_What to produce_: A bare number is the expected answer: the count of lines in the data holding "logo".

_Records shown_:
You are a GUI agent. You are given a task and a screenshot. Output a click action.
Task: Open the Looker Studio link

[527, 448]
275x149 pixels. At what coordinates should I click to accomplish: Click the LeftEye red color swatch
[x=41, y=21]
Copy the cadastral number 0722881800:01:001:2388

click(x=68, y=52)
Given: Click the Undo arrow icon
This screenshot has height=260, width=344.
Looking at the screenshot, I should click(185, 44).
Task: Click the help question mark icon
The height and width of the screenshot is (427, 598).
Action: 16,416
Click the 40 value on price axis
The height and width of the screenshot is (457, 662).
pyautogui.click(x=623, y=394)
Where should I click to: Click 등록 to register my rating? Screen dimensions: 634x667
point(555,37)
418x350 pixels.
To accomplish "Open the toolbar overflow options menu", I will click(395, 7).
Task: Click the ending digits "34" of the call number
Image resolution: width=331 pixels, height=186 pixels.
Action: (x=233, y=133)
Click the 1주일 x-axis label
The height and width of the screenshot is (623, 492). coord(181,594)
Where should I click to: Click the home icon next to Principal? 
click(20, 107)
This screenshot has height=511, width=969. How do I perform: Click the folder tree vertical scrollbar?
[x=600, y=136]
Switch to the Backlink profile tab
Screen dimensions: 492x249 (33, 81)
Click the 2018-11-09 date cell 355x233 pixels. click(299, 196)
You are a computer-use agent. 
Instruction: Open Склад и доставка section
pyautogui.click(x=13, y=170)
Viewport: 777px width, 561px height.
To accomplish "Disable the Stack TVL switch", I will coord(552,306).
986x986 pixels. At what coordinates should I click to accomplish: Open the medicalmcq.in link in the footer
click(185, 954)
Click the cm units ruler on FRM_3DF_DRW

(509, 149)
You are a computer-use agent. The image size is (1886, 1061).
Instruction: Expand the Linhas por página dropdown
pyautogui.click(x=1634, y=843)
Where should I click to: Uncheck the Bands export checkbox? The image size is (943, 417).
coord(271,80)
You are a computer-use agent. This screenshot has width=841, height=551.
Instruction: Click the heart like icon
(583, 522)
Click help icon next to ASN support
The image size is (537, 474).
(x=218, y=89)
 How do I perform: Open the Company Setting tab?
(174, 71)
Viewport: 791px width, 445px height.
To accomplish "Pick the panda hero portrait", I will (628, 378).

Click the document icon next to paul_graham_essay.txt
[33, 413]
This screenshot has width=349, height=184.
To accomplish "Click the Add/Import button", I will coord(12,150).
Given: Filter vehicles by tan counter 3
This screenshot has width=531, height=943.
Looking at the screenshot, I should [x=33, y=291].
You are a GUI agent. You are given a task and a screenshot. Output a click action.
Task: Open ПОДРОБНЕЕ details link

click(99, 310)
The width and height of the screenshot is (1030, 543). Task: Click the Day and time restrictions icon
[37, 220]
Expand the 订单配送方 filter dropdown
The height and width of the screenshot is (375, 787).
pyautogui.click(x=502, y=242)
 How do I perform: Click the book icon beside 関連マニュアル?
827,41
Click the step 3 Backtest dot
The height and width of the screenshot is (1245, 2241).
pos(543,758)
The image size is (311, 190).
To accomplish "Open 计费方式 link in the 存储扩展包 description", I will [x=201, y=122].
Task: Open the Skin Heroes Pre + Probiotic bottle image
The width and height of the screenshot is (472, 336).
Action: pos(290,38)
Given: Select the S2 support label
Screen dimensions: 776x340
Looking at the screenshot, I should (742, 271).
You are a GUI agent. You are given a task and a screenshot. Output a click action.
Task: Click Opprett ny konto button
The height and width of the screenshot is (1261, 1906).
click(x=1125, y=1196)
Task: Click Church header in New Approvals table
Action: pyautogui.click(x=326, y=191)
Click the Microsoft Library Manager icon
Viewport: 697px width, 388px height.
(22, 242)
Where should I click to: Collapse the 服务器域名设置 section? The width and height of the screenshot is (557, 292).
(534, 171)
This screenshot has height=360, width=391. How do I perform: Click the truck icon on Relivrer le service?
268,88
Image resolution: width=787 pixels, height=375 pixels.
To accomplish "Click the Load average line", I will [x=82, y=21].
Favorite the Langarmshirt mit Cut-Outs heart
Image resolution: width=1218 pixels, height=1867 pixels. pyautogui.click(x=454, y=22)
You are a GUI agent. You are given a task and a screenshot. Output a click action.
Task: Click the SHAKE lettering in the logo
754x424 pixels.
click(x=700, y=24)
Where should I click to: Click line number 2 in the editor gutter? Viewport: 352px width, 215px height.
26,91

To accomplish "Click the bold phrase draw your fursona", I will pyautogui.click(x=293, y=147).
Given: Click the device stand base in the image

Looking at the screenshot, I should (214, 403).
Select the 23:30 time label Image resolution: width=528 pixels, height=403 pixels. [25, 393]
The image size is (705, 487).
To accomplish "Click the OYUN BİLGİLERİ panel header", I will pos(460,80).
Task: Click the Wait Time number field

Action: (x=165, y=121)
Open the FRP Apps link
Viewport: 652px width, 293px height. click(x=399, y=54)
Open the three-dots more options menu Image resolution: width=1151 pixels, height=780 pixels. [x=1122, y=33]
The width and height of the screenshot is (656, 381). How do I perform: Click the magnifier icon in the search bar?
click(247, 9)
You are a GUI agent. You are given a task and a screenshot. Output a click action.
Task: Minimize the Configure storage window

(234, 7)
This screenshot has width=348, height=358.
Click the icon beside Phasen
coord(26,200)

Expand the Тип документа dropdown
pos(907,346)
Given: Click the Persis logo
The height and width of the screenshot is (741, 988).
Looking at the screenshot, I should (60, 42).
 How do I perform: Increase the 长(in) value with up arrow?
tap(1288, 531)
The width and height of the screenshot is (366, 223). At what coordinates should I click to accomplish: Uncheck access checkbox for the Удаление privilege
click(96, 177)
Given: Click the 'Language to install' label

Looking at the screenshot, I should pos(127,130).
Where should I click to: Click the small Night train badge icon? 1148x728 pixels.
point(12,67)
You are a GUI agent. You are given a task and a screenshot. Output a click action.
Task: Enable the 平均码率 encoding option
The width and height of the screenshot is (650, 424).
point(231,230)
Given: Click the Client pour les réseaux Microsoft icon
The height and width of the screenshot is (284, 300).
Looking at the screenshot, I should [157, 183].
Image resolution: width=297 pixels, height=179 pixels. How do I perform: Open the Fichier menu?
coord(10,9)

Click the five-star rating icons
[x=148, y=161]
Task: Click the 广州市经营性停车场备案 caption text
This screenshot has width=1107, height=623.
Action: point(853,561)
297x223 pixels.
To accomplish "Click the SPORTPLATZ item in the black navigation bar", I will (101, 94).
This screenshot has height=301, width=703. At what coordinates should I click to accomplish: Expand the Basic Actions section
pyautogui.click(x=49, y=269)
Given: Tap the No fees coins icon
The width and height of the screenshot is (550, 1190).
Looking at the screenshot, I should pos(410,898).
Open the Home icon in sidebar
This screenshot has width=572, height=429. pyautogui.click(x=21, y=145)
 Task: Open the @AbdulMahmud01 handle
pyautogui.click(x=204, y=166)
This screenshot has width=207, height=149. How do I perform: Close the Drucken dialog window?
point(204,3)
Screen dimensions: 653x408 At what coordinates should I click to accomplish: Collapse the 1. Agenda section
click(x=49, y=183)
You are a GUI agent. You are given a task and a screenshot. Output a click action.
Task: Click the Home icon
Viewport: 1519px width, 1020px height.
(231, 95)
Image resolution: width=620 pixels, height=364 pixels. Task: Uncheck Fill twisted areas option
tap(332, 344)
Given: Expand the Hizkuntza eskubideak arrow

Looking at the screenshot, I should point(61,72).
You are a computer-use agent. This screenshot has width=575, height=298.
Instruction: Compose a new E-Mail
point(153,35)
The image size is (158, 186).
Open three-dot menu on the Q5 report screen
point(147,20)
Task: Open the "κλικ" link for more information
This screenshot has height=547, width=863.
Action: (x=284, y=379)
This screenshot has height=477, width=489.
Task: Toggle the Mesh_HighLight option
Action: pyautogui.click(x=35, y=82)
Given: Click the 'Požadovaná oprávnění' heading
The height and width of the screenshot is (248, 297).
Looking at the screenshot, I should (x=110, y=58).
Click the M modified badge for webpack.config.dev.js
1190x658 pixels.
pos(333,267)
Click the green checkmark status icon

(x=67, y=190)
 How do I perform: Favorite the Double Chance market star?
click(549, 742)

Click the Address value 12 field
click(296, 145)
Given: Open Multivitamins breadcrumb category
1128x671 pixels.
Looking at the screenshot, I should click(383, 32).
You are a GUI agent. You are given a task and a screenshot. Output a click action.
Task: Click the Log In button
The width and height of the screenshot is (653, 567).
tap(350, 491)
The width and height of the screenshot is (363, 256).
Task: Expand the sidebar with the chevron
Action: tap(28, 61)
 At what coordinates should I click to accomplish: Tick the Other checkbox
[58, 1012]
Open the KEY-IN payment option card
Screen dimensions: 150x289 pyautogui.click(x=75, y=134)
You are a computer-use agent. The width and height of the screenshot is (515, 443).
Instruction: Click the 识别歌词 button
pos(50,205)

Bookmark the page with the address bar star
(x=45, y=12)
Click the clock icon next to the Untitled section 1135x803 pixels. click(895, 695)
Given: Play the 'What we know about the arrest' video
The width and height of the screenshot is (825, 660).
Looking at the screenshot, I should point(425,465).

_Reply_: 2